Charted together, the two move in opposite directions: capital per gigawatt rises while the cost per unit of output falls much further.

Two diverging curves showing rising capital cost per gigawatt against falling cost per unit of AI output over six years

Power is Australia’s binding constraint

The reframe is useful everywhere, but in Australia it arguably matters a little more, because the scarce input here is grid power rather than capital.

AEMO has disclosed 5.4GW of data centre capacity moving through the transmission connection queue, with large connections targeting around a two-year path from application to energisation. In its Digital demand surge note of 1 June 2026, AEMO put data centres at about 2 percent of grid-supplied electricity today, rising to around 12 TWh and close to 6 percent by 2030, and now treats them as a distinct category in long-term planning. Power and the connection queue, not capital, decide which projects get built and when. Capital is mobile and is already arriving, a point underlined by the scale of the regional opportunity in the JLL Asia Pacific report and by the pace at which the neocloud tier has moved from concept to committed pipeline. AEMO also notes that large new loads can pull new supply forward, with data centres signing power purchase agreements that underwrite generation and storage.

When every watt is contested, the productivity of each watt is arguably worth weighing too. A megawatt connected in 2026 carries far more useful output than a megawatt connected three years ago, and the next generation of hardware widens that gap again. So one question worth adding for operators, investors and government is not only how many gigawatts Australia can connect, but how much output each connected watt produces once it is live.

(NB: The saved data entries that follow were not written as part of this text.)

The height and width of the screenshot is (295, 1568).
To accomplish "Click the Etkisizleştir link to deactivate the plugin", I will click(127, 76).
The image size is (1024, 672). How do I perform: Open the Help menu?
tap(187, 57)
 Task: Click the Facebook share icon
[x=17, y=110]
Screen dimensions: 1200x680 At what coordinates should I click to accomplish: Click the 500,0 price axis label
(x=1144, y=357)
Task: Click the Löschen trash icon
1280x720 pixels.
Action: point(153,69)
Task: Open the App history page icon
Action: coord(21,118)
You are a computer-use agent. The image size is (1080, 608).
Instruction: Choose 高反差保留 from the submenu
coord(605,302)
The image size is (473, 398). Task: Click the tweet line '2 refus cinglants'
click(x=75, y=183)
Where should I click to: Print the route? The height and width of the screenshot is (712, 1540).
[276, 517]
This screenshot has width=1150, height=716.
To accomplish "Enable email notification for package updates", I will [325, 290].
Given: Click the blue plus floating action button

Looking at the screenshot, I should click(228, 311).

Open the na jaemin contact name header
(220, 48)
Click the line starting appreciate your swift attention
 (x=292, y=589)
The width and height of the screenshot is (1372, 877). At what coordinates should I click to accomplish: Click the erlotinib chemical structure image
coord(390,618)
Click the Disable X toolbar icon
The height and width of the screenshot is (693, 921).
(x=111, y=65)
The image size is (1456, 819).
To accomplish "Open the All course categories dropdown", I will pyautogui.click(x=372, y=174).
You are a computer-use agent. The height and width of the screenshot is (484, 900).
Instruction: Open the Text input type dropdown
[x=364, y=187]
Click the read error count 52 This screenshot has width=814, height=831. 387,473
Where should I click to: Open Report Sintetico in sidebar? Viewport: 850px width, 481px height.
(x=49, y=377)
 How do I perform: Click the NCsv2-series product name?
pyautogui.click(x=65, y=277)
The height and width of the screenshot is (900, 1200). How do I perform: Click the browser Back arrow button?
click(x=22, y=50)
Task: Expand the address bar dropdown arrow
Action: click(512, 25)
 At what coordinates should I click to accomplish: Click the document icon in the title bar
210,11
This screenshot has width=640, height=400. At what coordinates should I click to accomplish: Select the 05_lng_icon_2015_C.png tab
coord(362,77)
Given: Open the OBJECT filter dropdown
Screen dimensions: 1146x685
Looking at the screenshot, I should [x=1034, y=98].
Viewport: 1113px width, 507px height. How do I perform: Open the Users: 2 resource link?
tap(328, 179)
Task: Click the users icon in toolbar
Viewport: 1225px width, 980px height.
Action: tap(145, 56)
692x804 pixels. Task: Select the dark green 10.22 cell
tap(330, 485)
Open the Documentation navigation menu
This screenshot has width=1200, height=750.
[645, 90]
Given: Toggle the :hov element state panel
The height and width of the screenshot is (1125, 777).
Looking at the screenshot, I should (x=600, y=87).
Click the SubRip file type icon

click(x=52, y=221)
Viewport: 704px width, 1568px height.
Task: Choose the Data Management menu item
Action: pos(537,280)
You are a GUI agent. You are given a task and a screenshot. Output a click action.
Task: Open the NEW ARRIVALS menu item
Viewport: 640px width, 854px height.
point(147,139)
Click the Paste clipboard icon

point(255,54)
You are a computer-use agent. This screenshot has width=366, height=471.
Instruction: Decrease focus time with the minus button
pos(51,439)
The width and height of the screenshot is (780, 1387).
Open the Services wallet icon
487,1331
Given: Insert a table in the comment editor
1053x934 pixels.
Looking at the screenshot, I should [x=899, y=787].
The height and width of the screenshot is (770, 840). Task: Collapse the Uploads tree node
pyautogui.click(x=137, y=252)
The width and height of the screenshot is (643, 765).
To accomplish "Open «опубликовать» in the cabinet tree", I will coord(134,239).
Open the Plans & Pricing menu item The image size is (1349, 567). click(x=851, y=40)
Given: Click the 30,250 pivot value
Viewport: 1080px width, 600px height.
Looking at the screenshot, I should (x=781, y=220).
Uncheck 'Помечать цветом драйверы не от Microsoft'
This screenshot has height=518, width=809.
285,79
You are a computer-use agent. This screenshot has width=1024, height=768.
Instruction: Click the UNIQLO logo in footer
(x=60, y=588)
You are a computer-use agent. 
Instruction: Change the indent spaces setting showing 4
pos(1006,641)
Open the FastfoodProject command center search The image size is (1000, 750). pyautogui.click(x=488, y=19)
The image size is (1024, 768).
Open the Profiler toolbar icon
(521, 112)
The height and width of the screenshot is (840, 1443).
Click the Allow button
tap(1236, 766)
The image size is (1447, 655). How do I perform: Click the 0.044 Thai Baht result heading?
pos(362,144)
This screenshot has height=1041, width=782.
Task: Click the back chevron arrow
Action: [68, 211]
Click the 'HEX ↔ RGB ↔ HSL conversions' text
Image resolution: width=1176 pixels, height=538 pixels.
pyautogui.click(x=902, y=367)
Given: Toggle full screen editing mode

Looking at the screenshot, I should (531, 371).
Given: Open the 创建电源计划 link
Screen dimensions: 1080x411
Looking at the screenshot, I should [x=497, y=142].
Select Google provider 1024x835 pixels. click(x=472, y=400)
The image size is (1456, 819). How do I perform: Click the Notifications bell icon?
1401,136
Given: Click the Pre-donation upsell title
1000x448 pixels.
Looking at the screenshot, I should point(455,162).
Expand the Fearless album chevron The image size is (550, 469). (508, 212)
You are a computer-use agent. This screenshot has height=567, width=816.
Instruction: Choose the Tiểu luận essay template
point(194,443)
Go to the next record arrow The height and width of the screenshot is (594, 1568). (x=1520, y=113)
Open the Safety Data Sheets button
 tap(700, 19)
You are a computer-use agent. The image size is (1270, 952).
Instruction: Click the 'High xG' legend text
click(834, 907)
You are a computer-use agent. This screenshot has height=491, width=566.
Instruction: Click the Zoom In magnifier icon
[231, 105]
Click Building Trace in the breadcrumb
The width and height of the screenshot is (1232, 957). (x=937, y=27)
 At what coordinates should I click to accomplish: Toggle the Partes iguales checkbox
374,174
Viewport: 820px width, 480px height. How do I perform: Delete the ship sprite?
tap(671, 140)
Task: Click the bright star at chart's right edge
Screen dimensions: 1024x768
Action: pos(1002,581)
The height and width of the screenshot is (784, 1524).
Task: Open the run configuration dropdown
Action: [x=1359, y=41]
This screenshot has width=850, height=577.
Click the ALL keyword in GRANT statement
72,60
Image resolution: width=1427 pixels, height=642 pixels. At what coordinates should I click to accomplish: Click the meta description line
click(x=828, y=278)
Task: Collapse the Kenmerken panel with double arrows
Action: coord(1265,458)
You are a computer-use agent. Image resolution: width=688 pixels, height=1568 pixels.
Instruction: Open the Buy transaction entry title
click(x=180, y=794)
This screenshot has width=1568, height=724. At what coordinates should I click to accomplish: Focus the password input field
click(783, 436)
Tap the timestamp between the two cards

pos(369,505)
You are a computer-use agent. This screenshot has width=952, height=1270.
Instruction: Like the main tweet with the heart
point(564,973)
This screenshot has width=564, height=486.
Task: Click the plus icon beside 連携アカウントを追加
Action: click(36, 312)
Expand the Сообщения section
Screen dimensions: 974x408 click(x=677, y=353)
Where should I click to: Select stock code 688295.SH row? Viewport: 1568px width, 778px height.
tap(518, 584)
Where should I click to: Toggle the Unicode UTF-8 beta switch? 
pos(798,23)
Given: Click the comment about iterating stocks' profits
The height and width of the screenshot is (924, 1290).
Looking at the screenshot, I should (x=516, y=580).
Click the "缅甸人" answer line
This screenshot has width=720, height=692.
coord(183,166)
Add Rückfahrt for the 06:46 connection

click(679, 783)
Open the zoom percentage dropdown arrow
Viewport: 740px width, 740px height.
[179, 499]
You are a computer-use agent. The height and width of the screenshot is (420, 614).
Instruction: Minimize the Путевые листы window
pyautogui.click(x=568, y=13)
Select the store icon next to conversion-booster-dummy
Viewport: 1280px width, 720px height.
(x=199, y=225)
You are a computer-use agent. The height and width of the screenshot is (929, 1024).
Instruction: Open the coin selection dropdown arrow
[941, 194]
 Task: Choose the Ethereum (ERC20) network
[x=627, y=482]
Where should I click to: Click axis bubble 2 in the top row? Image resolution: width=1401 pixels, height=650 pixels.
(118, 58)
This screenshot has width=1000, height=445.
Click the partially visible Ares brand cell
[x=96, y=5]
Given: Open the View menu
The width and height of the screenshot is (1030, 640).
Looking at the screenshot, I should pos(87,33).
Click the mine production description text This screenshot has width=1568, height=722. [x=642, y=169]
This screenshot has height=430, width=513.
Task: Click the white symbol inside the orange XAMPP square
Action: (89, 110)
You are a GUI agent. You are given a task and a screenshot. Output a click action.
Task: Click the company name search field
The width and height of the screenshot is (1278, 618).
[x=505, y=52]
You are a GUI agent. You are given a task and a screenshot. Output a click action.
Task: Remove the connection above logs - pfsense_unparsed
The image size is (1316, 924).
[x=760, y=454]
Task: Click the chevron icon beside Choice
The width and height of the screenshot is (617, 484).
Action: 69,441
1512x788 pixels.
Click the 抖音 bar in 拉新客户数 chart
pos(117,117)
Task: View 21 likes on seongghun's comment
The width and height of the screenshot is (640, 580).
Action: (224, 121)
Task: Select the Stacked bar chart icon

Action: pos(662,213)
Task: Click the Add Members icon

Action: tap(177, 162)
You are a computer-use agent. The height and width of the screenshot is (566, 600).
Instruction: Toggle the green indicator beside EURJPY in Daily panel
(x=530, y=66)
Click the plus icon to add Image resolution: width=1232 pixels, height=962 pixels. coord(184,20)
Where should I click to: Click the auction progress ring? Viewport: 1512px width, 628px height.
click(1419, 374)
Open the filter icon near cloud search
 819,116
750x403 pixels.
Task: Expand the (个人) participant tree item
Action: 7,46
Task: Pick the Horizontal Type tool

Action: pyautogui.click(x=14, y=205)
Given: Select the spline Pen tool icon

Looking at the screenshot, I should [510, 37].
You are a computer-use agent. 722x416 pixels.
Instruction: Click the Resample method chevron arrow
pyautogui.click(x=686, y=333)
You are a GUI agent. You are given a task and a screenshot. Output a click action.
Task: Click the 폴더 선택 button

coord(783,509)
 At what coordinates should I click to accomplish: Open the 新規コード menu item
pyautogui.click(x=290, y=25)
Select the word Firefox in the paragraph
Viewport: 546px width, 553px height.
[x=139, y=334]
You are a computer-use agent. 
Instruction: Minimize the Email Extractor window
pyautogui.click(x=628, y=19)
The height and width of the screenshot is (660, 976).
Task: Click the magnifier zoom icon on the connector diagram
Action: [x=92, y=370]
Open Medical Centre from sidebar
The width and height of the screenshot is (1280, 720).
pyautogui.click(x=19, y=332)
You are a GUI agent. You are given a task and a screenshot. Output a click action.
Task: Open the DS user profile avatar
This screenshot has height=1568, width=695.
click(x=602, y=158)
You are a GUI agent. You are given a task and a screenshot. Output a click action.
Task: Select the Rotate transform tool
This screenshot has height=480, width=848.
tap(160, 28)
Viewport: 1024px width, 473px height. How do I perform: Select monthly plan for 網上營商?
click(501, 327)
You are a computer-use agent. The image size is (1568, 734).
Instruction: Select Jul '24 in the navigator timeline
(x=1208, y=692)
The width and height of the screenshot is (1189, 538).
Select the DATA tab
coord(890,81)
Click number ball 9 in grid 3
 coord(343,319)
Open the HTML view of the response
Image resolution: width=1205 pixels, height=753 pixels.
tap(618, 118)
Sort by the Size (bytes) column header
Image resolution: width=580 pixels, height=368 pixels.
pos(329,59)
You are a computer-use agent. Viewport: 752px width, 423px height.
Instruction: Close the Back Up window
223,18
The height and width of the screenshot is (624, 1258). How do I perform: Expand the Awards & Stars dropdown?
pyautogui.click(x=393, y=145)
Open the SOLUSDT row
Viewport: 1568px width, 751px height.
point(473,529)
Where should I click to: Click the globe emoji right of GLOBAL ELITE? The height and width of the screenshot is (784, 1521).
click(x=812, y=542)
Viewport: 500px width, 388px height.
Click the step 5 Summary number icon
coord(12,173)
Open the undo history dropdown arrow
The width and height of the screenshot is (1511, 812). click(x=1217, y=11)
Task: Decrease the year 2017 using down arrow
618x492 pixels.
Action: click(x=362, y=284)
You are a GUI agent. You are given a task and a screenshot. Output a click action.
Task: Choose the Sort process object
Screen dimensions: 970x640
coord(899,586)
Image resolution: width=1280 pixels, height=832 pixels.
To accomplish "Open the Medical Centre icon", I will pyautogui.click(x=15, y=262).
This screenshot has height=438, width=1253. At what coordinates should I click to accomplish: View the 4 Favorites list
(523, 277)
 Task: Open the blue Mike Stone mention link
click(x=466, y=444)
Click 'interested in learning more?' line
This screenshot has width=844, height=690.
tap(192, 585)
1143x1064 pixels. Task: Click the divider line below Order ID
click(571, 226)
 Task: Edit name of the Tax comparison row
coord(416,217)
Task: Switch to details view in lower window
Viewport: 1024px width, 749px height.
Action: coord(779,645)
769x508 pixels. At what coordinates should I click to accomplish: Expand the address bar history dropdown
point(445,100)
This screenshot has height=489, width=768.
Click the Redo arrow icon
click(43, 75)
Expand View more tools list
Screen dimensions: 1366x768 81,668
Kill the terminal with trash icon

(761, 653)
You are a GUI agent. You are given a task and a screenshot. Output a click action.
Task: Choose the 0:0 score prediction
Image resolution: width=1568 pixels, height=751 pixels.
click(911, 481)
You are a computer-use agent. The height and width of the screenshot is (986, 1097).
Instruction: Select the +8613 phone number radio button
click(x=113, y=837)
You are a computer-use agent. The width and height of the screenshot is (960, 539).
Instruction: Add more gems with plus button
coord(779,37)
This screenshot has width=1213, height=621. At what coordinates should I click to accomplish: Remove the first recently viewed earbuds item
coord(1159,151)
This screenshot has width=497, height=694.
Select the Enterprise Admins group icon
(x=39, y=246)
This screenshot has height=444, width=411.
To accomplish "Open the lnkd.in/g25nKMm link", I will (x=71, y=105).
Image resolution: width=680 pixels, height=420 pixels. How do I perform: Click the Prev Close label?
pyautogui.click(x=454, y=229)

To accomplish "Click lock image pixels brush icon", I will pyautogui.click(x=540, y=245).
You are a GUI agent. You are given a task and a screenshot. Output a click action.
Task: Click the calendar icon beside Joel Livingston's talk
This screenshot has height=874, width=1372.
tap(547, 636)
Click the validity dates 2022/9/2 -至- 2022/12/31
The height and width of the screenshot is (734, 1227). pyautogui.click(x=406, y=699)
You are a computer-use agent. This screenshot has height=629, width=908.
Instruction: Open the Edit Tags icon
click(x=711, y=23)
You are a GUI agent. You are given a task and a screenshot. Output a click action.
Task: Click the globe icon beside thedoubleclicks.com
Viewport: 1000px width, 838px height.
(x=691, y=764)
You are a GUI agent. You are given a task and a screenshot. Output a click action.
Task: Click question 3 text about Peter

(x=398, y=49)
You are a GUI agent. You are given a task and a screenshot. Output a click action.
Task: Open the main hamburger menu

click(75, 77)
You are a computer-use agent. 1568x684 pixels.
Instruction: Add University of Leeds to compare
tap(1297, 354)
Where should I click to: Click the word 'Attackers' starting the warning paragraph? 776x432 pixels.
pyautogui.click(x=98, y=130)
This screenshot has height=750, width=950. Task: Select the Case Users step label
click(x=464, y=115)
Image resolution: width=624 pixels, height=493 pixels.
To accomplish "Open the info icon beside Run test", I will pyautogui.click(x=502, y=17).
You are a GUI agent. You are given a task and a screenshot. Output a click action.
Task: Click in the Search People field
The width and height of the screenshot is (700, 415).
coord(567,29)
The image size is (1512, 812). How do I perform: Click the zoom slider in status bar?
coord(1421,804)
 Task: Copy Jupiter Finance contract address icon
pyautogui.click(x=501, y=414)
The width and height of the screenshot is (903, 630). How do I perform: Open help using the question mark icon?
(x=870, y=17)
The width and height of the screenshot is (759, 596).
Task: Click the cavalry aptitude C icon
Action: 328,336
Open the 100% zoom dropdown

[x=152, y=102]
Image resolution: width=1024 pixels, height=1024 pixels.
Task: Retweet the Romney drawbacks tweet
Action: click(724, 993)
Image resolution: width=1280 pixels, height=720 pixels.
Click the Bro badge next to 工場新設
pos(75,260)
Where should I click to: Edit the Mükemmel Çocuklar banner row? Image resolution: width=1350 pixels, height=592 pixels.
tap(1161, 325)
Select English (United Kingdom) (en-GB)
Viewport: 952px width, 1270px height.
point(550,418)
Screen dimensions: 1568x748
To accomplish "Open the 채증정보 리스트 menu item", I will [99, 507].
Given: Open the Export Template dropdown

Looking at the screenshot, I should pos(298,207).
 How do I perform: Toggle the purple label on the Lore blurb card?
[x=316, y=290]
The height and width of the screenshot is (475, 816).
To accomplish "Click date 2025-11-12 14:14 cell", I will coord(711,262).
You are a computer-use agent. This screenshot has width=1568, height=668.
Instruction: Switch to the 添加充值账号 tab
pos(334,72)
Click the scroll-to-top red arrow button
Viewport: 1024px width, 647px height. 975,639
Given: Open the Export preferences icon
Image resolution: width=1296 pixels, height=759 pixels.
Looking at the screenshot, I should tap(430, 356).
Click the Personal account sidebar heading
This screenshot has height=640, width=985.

Efficiency rises, demand still climbs to 2030

At CERAWeek 2026, NVIDIA and a group of energy companies, including Emerald AI, presented the AI factory as a flexible grid asset, one that can ease its draw when the grid is tight and reduce the need to build for peak demand. By their account, that flexibility turns large loads into a support for reliability rather than a strain on it.

AEMO’s published view sits a step back from that. Its analysis expects data centres here to operate, as things stand, as relatively inflexible loads that prioritise uptime and reliability, which is why it is tightening connection standards for large inverter-based loads through an AEMC rule change. Rising output per watt means each connected watt does far more useful work, but on AEMO’s current reading that does not change how those loads behave, and efficiency does not reduce the total power the system must supply, which AEMO still expects to climb steeply to 2030. Whether large loads can be encouraged to bend their demand and actively support the grid, as the NVIDIA and Emerald AI model envisages, is an open question. On the current evidence, efficiency looks like it changes what Australia gets for its energy more than how much energy the build-out will need.

What to watch

The capital-per-gigawatt figure will keep appearing in headlines, because it is large and easy to quote. Three angles seem worth putting beside it.

One is that capital does not look like Australia’s binding constraint. Grid connection does, and it is worth watching as the AEMO queue clears, as new connection rules take effect, and as the question of whether large loads can be encouraged to flex and support the grid moves from pitch to practice.

Another is that the efficiency curve seems to reward patience on hardware. Each GPU generation lifts output per watt, so the productivity of a connected gigawatt is not fixed at the point it is energised.

A third is that buyers who weigh output per watt, not just the sticker price, may judge projects and price contracts on a fuller picture than capital cost alone allows."